- _Document segment_:
>> start

Erdogan with Palestinian President Mahmoud Abbas. Turkey shelters Hamas while getting closer to Israel. The Palestinian authorities have shown concern.

The contradictions of Turkish international relations


On the international scene, Turkey is a unique country because of its political paradoxes. It is a member of NATO, yet it buys arms from Russia. It is the only country in the world able to apply for membership of the European Union (EU) and the Shanghai Cooperation Organization (SCO) at the same time, the latter being an institution created by China. It does this while claiming to defend the Turkish peoples, including the Uighurs, who have been persecuted in China. Above all, Turkey achieves a tour de force by sheltering Hamas while getting closer to Israel, thus reaching the height of contradictions.

What do these contradictions mean? On what policy are they based? Do they really serve Turkey’s interests?

>> end

- _Problems and tasks_:
1) In the passage on Turkish international relations, what organization created by China can Turkey apply to at the same time as the EU?
2) Using the passage on Turkish international relations, explain why Turkey is called a unique country on the international scene.
3) Extend the passage on Turkish international relations, starting after the three questions it ends on.
The listing that follows this passage plays no part in these tasks.

- _Information shown_:

>> start

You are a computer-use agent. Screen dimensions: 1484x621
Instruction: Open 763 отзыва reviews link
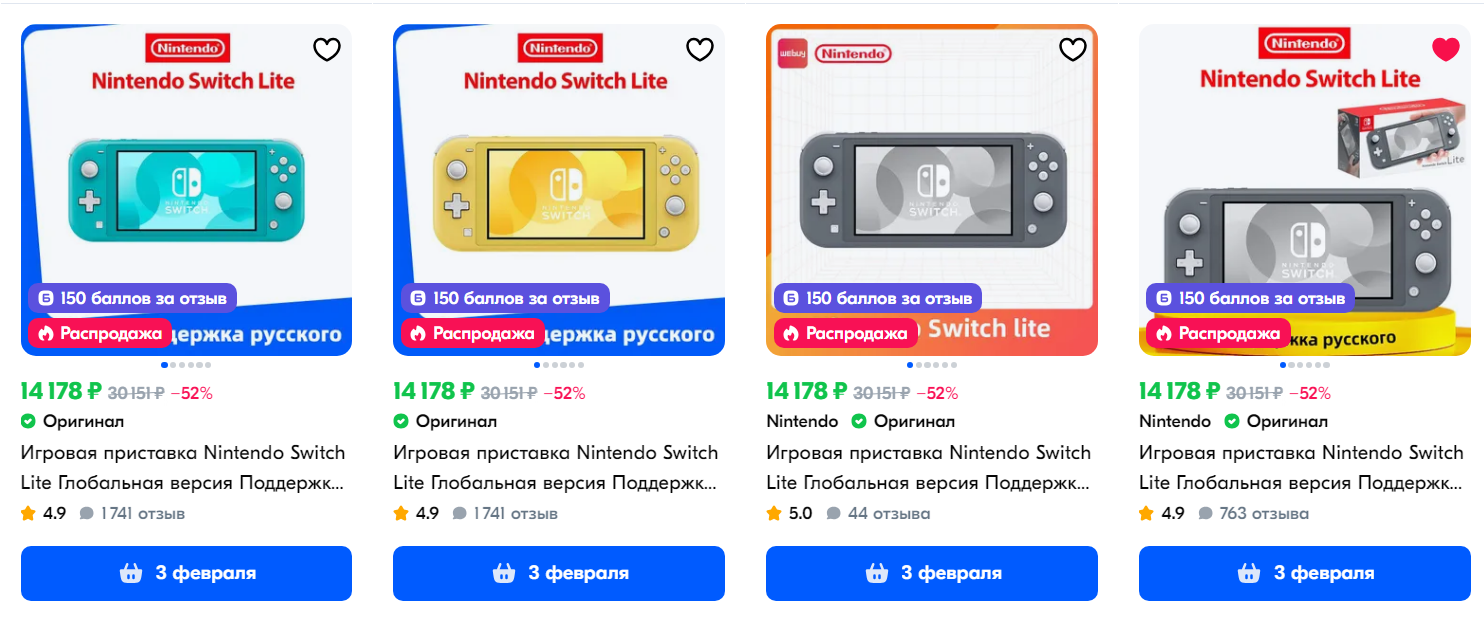(x=1254, y=514)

>> end

- _Answer set_:
1) The Shanghai Cooperation Organization (SCO).

2) Turkey is unique because of its political paradoxes. It belongs to NATO yet buys arms from Russia, and it applies to both the EU and the China-created SCO while claiming to defend the Uighurs persecuted in China. Above all, it shelters Hamas while getting closer to Israel.

3)
Turkey and NATO, continuous discrepancies

On 22 October 1951, in London, the Deputy Permanent Representatives of the North Atlantic Council sign the Protocol to the North Atlantic Treaty on the Accession of Greece and Turkey.
On October 22, 1951 in London, signing of the accession of Greece and Turkey to NATO.

Turkey joined the North Atlantic Treaty Organization (NATO) in 1952 in the context of the Cold War. Indeed, the gateway from the Black Sea to the Mediterranean through the straits of the Bosphorus and the Dardanelles put Turkey in a vulnerable position with respect to the Soviet Union. Turkey was potentially exposed to an attempt by the USSR to annex these straits. By joining NATO, Turkey’s security was thus guaranteed. However, at the same time, Turkey became a partner of Greece. This situation was supposed to ease relations between the two countries. However, the Cyprus crisis in 1974 led to a brake of all relations between the two countries. Thereafter, the disagreements between Greece and Turkey have continued to grow over the years but have never led to an open conflict.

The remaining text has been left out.